Segment Open

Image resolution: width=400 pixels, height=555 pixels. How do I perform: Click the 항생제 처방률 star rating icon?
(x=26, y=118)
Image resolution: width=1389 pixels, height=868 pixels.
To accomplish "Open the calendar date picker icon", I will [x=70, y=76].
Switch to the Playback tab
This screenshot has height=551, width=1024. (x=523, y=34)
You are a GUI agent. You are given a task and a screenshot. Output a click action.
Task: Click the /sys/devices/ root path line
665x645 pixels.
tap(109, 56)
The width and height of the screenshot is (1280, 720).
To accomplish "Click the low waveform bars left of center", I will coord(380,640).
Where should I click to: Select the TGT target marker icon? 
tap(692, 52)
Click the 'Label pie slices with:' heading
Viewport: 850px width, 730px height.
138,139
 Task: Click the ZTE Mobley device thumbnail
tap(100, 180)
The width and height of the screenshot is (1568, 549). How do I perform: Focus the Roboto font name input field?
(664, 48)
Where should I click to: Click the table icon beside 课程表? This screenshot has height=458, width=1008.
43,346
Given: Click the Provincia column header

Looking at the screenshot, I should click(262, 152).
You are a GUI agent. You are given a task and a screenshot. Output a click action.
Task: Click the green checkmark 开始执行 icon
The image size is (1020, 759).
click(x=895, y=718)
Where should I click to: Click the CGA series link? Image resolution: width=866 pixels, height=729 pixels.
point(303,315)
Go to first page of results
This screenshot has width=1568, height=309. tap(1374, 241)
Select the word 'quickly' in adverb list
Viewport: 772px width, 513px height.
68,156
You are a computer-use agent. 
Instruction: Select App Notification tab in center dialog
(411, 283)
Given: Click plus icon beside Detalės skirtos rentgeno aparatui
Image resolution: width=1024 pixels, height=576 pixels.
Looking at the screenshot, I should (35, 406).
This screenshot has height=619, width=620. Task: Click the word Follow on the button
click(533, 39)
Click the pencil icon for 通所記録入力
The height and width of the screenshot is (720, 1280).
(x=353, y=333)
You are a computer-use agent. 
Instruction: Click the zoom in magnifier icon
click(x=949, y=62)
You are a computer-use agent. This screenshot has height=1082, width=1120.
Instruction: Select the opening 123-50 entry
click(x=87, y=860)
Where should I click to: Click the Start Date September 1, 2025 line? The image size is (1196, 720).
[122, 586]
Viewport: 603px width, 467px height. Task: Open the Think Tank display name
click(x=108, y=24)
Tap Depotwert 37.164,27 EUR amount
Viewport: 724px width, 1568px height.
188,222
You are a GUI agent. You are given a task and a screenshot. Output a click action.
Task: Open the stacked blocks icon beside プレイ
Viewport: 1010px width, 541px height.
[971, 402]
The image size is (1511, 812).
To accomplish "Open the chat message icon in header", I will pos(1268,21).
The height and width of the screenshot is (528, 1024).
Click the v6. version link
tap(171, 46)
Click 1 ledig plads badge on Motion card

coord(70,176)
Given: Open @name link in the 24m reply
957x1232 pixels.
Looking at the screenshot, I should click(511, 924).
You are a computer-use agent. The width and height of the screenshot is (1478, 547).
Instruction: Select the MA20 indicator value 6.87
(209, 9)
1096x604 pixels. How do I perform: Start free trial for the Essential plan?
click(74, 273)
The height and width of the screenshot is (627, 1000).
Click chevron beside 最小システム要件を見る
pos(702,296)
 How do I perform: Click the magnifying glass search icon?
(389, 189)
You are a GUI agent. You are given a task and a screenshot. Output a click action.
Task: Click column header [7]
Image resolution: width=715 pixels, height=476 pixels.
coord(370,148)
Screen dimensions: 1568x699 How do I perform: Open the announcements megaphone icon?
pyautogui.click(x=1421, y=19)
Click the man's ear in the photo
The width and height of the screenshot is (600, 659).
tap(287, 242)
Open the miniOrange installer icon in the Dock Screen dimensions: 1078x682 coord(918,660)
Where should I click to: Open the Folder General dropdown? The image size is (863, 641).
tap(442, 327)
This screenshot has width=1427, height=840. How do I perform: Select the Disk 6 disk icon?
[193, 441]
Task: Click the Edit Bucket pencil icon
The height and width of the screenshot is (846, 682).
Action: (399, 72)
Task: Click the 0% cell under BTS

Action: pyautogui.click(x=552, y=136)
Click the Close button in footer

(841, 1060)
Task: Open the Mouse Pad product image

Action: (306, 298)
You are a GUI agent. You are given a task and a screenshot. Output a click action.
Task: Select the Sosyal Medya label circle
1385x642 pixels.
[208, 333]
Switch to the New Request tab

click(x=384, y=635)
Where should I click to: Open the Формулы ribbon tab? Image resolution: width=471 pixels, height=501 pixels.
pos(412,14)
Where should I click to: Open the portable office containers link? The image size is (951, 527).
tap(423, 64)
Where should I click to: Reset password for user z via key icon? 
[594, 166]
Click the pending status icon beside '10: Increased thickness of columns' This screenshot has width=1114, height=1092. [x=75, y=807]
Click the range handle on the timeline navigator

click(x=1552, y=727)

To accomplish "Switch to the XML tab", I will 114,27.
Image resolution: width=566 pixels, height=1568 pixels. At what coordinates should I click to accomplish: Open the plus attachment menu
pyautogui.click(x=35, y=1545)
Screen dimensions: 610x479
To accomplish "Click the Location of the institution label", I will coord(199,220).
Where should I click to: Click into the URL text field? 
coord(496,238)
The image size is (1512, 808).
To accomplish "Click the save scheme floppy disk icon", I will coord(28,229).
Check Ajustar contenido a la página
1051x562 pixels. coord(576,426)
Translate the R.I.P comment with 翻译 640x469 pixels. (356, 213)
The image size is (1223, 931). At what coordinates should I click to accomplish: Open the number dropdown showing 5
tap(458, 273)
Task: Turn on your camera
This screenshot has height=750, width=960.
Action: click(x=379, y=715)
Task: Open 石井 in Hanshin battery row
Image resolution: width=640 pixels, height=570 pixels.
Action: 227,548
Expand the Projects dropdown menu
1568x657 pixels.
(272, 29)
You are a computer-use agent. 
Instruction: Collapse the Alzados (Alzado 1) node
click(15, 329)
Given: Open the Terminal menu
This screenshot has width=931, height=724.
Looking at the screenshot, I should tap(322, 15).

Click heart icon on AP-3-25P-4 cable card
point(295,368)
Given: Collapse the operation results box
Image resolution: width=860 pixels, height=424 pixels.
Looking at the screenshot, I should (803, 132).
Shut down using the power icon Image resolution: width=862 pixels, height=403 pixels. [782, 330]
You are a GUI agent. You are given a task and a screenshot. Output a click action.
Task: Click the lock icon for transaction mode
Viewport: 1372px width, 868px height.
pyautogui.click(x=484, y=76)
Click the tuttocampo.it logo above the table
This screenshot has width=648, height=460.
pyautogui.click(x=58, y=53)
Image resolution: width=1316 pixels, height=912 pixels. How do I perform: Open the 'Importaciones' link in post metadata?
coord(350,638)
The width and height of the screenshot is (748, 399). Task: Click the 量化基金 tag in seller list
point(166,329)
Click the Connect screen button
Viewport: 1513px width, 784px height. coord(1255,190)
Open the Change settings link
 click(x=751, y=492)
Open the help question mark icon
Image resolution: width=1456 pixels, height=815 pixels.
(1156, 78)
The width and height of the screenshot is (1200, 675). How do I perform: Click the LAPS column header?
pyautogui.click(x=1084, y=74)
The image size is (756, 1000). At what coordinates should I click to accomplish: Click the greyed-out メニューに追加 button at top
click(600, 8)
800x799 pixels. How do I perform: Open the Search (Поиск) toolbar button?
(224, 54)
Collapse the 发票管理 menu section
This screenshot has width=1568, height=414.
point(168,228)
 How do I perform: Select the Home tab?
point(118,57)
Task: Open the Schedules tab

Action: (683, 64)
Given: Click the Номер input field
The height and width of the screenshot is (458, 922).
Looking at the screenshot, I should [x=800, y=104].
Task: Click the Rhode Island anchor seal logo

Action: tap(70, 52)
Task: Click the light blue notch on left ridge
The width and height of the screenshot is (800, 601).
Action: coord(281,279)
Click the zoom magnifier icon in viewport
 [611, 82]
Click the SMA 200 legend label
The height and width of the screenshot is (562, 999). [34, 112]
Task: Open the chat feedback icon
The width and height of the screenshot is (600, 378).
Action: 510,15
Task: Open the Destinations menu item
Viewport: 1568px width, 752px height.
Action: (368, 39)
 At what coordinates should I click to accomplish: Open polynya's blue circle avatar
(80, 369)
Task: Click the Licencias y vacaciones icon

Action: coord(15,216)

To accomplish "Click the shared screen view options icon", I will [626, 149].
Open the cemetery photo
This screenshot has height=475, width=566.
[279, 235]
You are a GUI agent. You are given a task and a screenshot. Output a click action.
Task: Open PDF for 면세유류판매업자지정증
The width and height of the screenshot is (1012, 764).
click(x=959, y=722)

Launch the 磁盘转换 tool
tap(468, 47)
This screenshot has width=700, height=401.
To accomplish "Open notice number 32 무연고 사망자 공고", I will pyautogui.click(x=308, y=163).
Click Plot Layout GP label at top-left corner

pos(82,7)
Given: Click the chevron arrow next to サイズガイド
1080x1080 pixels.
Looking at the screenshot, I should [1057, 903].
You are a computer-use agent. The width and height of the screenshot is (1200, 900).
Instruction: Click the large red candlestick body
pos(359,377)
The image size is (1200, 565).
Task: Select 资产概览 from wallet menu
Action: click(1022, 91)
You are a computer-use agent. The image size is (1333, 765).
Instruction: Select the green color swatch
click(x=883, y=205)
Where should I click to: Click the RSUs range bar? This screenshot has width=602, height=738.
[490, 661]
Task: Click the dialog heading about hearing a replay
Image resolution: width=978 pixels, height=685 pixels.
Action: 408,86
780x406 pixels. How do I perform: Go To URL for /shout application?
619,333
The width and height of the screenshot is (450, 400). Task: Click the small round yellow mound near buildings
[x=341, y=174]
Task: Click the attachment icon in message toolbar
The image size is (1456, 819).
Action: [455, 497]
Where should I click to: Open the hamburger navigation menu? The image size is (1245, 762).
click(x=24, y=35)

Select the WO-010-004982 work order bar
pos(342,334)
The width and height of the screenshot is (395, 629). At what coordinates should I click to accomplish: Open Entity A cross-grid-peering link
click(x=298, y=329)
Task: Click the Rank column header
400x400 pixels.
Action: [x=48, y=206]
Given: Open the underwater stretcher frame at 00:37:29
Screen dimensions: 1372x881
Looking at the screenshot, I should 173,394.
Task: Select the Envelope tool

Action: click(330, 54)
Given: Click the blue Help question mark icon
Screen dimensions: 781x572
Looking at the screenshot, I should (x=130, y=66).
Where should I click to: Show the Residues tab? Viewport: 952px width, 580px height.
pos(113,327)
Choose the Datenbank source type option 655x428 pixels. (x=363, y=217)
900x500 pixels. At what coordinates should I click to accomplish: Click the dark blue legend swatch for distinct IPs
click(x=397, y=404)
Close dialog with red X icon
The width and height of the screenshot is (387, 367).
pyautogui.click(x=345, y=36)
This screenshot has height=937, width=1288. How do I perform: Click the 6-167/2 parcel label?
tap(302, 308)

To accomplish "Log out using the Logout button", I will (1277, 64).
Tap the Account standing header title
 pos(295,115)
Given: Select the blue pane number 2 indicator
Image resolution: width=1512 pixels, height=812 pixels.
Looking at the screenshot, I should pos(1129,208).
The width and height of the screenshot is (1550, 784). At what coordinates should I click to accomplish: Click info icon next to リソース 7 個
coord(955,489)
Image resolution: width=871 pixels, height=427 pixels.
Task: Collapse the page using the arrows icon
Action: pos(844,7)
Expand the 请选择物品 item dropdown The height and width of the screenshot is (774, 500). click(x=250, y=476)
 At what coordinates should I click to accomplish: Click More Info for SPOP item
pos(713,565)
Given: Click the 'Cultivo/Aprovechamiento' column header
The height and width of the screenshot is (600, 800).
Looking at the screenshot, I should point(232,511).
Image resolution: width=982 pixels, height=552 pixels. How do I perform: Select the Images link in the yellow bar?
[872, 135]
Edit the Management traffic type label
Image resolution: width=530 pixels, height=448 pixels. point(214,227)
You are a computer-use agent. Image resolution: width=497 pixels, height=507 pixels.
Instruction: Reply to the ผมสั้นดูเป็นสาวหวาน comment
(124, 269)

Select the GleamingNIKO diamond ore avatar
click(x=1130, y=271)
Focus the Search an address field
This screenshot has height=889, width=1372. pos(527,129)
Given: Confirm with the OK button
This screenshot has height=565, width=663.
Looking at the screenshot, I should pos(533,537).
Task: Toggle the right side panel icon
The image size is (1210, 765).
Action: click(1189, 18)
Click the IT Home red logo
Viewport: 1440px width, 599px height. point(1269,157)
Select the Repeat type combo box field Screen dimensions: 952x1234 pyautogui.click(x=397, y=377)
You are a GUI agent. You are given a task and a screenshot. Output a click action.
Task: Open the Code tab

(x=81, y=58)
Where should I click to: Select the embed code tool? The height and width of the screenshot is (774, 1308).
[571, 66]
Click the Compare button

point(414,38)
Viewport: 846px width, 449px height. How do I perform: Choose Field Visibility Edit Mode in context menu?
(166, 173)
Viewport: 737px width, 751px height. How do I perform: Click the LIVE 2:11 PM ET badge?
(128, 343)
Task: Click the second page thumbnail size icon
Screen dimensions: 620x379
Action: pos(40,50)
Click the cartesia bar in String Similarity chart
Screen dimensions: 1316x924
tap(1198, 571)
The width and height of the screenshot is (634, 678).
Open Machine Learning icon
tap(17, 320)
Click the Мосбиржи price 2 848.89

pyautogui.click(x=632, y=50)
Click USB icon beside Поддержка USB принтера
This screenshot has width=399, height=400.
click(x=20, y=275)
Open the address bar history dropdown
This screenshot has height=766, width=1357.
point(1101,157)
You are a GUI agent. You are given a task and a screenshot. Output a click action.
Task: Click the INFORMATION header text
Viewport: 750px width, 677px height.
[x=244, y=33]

Segment Closed

» Task directions
Each line from the material above that mentions the word "chat" needs to be copied.

» Answer section
To accomplish "Open the chat message icon in header", I will pos(1268,21).
Task: Open the chat feedback icon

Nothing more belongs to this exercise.